Добавить в цитаты Настройки чтения

Страница 98 из 102

— Я умер, Роза, я умер…

— Нет, Жорж, дорогой, любимый, родной, единственный, ты не умер, ты жив! Тебе станет лучше, ты обязательно поправишься, ты будешь жить, и мы снова будем вместе!

— Нет, Роза, я умер, — вдруг совершенно отчетливо и ясно сказал он. — Я умер давно, много лет назад, когда остался один…

«По сути дела, я давно стал одиночкой, — пронеслась в его сознании крутая и беспощадная мысль. — И вокруг меня тоже преимущественно были беспомощные одиночки, не способные услышать истинный голос истории. Засулич, Аксельрод — гордые и независимые одиночки, лишенные вкуса к широкому массовому действию… Единство лишь в словах, но не в поступках… Одиночкам, даже самым талантливым и ярким, нечего делать в политике, особенно в революции… Одиночки обречены на безвестную гражданскую смерть еще до своего физического исчезновения… Умирают при жизни… политические покойники…»

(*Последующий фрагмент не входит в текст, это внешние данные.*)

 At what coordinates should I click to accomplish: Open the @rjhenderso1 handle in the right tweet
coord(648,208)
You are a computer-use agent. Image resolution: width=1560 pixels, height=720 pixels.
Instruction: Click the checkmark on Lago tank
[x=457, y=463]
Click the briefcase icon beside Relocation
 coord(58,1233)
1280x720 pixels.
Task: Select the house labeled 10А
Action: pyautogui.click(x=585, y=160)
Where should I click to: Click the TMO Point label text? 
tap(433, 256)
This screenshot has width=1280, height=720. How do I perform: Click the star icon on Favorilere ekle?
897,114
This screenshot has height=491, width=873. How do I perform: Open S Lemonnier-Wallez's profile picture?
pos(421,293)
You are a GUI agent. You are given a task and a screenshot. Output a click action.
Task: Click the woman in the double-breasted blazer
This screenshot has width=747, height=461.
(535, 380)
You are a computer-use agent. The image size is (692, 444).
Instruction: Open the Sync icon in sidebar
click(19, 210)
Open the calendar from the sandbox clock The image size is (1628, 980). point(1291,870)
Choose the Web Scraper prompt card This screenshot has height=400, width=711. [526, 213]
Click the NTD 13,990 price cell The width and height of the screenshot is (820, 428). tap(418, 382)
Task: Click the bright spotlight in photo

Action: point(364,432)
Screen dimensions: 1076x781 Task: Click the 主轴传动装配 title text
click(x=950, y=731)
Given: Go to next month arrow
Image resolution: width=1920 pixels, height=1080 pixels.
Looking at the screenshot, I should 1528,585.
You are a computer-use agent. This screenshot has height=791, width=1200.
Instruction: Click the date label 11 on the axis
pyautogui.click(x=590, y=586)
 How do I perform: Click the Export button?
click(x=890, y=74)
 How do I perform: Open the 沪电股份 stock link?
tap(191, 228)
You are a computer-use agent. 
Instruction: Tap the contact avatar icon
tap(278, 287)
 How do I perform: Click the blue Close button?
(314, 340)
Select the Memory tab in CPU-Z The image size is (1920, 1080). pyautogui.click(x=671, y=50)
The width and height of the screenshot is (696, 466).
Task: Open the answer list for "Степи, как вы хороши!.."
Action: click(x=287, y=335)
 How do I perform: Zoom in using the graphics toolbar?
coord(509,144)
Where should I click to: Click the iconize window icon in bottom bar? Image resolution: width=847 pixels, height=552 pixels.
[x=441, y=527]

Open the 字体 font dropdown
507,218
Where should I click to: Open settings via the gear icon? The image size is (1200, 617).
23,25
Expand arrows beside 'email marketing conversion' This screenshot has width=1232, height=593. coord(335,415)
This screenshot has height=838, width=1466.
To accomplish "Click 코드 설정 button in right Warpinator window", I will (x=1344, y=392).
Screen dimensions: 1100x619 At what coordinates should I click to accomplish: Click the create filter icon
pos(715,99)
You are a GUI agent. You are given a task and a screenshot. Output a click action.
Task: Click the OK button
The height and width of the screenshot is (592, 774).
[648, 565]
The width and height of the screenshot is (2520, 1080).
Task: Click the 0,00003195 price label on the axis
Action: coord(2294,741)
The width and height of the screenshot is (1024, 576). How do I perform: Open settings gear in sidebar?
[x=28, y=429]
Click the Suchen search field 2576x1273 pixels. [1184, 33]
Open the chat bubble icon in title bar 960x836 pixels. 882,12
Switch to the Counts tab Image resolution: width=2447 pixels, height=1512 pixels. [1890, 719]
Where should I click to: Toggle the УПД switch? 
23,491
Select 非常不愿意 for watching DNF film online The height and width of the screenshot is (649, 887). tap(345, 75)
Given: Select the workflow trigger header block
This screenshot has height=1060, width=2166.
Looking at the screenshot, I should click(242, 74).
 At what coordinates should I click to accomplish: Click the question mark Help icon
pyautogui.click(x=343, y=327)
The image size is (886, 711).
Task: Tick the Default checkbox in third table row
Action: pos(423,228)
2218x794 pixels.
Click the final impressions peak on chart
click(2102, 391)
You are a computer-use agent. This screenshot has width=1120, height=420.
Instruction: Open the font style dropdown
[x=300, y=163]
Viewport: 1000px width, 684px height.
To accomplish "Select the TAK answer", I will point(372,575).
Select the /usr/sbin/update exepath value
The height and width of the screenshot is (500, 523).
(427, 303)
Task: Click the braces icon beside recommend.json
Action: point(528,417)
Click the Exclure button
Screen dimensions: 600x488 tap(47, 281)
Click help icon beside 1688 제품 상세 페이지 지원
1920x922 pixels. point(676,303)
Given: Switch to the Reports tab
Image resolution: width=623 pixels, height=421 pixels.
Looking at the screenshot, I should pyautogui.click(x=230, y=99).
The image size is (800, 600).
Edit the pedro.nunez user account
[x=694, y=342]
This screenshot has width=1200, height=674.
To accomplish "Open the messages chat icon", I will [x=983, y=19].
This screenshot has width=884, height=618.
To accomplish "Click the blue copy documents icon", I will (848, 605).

— Может быть, наша беда заключалась в том, — медленно и тихо заговорил он вслух, — что мы были очень ранними, самыми первыми… И Дейч, и Засулич, и Аксельрод, и я… И поэтому мы слушали только самих себя, только свои голоса…

— Вы сделали свое дело. Вы начали…

— Это было очень давно… С тех пор прошла целая вечность… За эти годы Россия много раз звала нас самыми разными голосами. Но мы, привыкшие жить своим маленьким кружком, были плохими капельмейстерами… Мы не сумели ни стать дирижерами, ни занять место в общем хоре. Мы оказались солистами, переоценившими свои вокальные данные…

— То, что сделали вы, никогда не будет забыто…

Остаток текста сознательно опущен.